Record extracts>
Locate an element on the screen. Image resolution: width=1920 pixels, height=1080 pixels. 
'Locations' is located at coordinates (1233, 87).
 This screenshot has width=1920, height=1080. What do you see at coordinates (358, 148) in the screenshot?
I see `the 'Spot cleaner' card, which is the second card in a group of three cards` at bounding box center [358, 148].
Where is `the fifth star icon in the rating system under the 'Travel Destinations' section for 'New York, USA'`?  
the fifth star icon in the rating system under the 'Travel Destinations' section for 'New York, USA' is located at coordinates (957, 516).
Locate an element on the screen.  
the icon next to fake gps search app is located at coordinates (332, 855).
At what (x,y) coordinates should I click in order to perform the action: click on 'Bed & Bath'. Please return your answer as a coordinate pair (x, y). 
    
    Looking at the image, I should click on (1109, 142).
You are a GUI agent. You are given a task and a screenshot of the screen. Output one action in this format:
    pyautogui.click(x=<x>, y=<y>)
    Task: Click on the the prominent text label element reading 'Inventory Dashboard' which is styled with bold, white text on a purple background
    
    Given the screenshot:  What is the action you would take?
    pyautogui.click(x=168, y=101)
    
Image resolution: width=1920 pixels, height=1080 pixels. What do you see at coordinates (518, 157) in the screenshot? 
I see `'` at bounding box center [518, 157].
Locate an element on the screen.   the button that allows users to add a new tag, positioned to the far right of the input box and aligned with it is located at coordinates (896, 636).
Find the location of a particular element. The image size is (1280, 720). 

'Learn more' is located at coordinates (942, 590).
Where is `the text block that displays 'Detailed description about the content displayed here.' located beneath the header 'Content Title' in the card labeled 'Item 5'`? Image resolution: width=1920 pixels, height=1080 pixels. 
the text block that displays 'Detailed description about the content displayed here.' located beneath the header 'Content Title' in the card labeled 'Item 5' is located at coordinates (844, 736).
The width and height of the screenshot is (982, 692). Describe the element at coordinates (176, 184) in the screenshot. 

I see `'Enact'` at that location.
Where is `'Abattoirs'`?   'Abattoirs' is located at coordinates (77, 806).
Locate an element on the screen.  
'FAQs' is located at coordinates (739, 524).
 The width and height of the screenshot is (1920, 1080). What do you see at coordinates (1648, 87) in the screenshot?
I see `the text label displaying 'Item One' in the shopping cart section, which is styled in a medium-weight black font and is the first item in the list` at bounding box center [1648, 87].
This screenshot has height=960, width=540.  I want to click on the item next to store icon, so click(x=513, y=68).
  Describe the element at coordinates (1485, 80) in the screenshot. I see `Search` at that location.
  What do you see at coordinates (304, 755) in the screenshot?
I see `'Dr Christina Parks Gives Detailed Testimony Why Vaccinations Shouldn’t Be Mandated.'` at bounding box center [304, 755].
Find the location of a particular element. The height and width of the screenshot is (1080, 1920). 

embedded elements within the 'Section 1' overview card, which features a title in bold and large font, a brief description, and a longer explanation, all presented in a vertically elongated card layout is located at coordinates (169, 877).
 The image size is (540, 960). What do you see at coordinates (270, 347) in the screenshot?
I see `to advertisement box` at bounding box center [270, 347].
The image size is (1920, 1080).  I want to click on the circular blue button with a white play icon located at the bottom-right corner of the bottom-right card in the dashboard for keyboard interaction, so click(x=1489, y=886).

Request> Put every line of the entries above into a numbered list, one line per item, and skip the blank lines.

Final result>
1. Locate an element on the screen. Image resolution: width=1920 pixels, height=1080 pixels. 
2. 'Locations' is located at coordinates (1233, 87).
3.  This screenshot has width=1920, height=1080. What do you see at coordinates (358, 148) in the screenshot?
4. I see `the 'Spot cleaner' card, which is the second card in a group of three cards` at bounding box center [358, 148].
5. Where is `the fifth star icon in the rating system under the 'Travel Destinations' section for 'New York, USA'`?  
6. the fifth star icon in the rating system under the 'Travel Destinations' section for 'New York, USA' is located at coordinates (957, 516).
7. Locate an element on the screen.  
8. the icon next to fake gps search app is located at coordinates (332, 855).
9. At what (x,y) coordinates should I click in order to perform the action: click on 'Bed & Bath'. Please return your answer as a coordinate pair (x, y). 
10.     Looking at the image, I should click on (1109, 142).
11. You are a GUI agent. You are given a task and a screenshot of the screen. Output one action in this format:
12.     pyautogui.click(x=<x>, y=<y>)
13.     Task: Click on the the prominent text label element reading 'Inventory Dashboard' which is styled with bold, white text on a purple background
14.     Given the screenshot:  What is the action you would take?
15.     pyautogui.click(x=168, y=101)
16. Image resolution: width=1920 pixels, height=1080 pixels. What do you see at coordinates (518, 157) in the screenshot? 
17. I see `'` at bounding box center [518, 157].
18. Locate an element on the screen.   the button that allows users to add a new tag, positioned to the far right of the input box and aligned with it is located at coordinates (896, 636).
19. Find the location of a particular element. The image size is (1280, 720). 
20. 'Learn more' is located at coordinates (942, 590).
21. Where is `the text block that displays 'Detailed description about the content displayed here.' located beneath the header 'Content Title' in the card labeled 'Item 5'`? Image resolution: width=1920 pixels, height=1080 pixels. 
22. the text block that displays 'Detailed description about the content displayed here.' located beneath the header 'Content Title' in the card labeled 'Item 5' is located at coordinates (844, 736).
23. The width and height of the screenshot is (982, 692). Describe the element at coordinates (176, 184) in the screenshot. 
24. I see `'Enact'` at that location.
25. Where is `'Abattoirs'`?   'Abattoirs' is located at coordinates (77, 806).
26. Locate an element on the screen.  
27. 'FAQs' is located at coordinates (739, 524).
28.  The width and height of the screenshot is (1920, 1080). What do you see at coordinates (1648, 87) in the screenshot?
29. I see `the text label displaying 'Item One' in the shopping cart section, which is styled in a medium-weight black font and is the first item in the list` at bounding box center [1648, 87].
30. This screenshot has height=960, width=540.  I want to click on the item next to store icon, so click(x=513, y=68).
31.   Describe the element at coordinates (1485, 80) in the screenshot. I see `Search` at that location.
32.   What do you see at coordinates (304, 755) in the screenshot?
33. I see `'Dr Christina Parks Gives Detailed Testimony Why Vaccinations Shouldn’t Be Mandated.'` at bounding box center [304, 755].
34. Find the location of a particular element. The height and width of the screenshot is (1080, 1920). 
35. embedded elements within the 'Section 1' overview card, which features a title in bold and large font, a brief description, and a longer explanation, all presented in a vertically elongated card layout is located at coordinates (169, 877).
36.  The image size is (540, 960). What do you see at coordinates (270, 347) in the screenshot?
37. I see `to advertisement box` at bounding box center [270, 347].
38. The image size is (1920, 1080).  I want to click on the circular blue button with a white play icon located at the bottom-right corner of the bottom-right card in the dashboard for keyboard interaction, so click(x=1489, y=886).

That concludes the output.